• Consigne: Recopiez le passage du texte sur l’exposition du Louvre-Lens, de "Bien que très" à "l’histoire de l’art.", en remplaçant "artisans" par "ouvriers".

• Extrait choisi:

Publié le : 7 Juillet 2015
L’exposition de l’été 2015 au Louvre-Lens met en lumière la richesse des échanges artistiques entre la capitale du royaume de France et l’actuelle Toscane dans la seconde moitié du 13e siècle et au début du suivant. Grâce aux prêts exceptionnels d’une vingtaine de prestigieux musées européens, elle lève le voile sur les relations entre les grands foyers de création artistique que sont à l’époque Paris d’un côté, Florence, Sienne et Pise de l’autre. Statuaire monumentale, peintures à fond d’or mais aussi manuscrits enluminés, émaux et ivoires précieux : plus de 125 oeuvres d’un grand raffinement sont ainsi rassemblées. Elles révèlent en particulier l’influence exercée par les représentants parisiens du gothique rayonnant sur les sculpteurs et peintres toscans de la fin du 13e siècle, dans une aire culturelle qui deviendra le berceau de la Première Renaissance.

© Ville de Lens / Laurent Lamacz

© Ville de Lens / Laurent Lamacz

Bien que très courte, la période concernée par l’exposition (1250-1320) est marquée par des évolutions décisives en Europe, tant sur le plan politique, économique et social qu’intellectuel et artistique. Les arts connaissent d’importantes innovations technologiques mais aussi l’émergence de très grandes personnalités. Progressivement, les créateurs ne sont plus simplement considérés comme des artisans au service de l’Église mais comme des artistes oeuvrant pour la société. La seconde moitié du 13e siècle occupe donc ainsi une place à part dans l’histoire de l’art.

• Données présentées:
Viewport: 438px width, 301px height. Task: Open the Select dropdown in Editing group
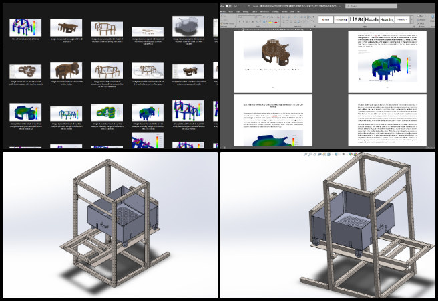tap(421, 23)
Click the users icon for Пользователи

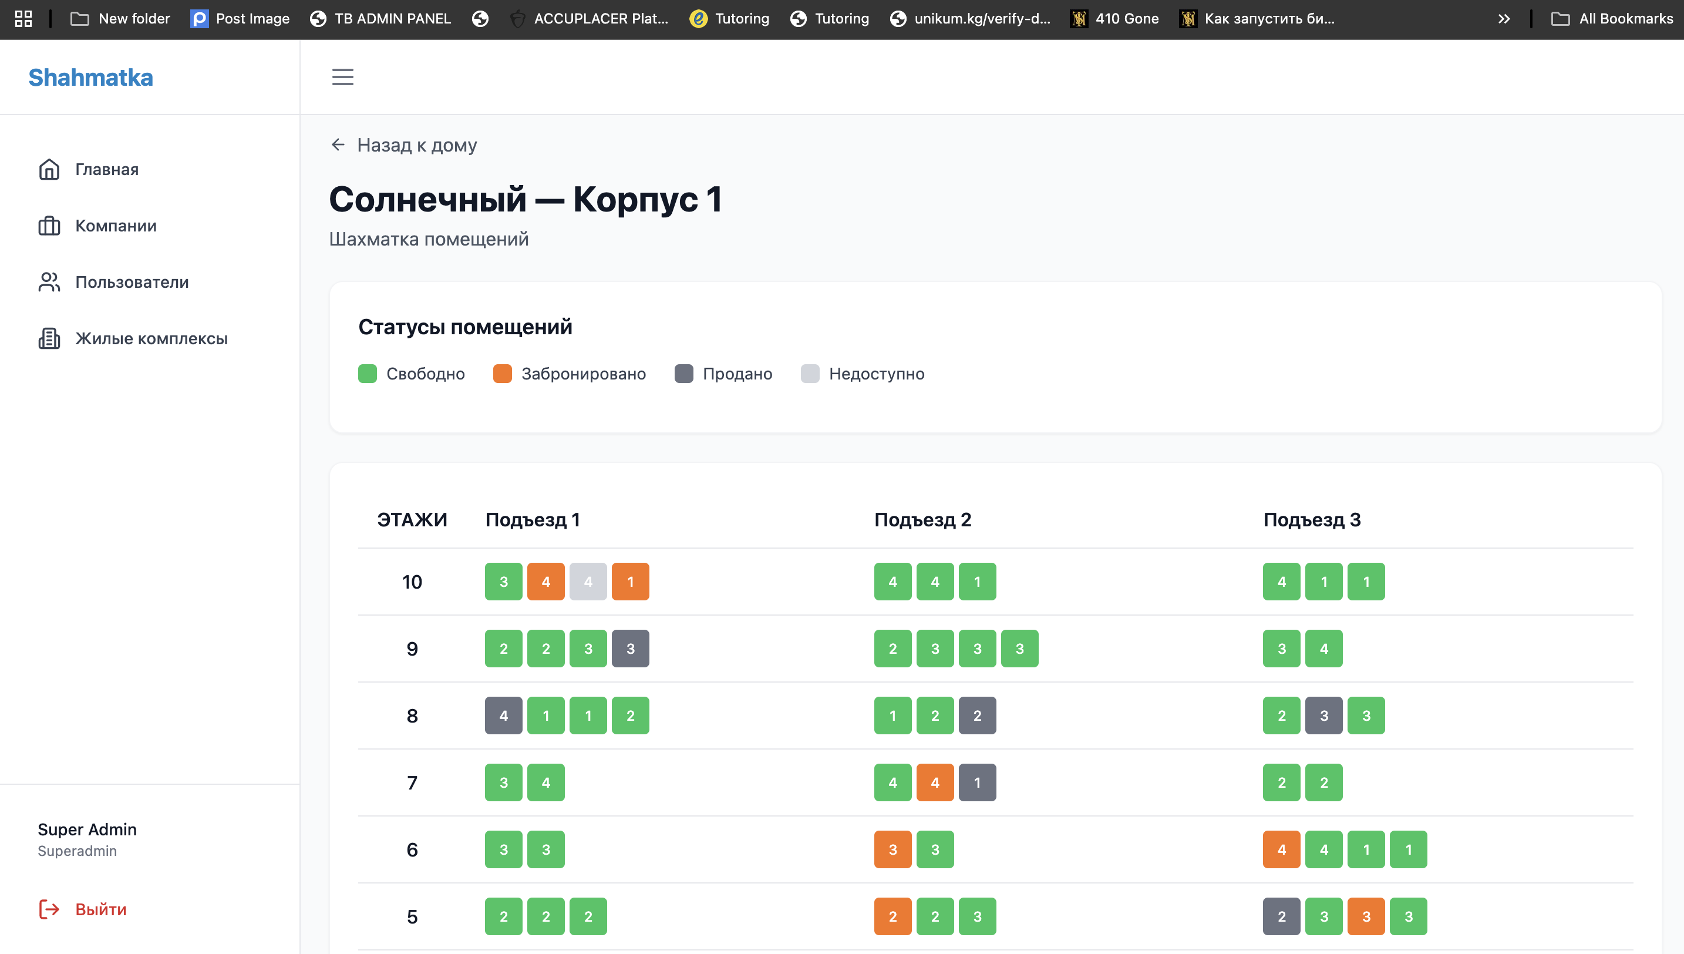pos(49,282)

• Réponse:
Bien que très courte, la période concernée par l’exposition (1250-1320) est marquée par des évolutions décisives en Europe, tant sur le plan politique, économique et social qu’intellectuel et artistique. Les arts connaissent d’importantes innovations technologiques mais aussi l’émergence de très grandes personnalités. Progressivement, les créateurs ne sont plus simplement considérés comme des ouvriers au service de l’Église mais comme des artistes oeuvrant pour la société. La seconde moitié du 13e siècle occupe donc ainsi une place à part dans l’histoire de l’art.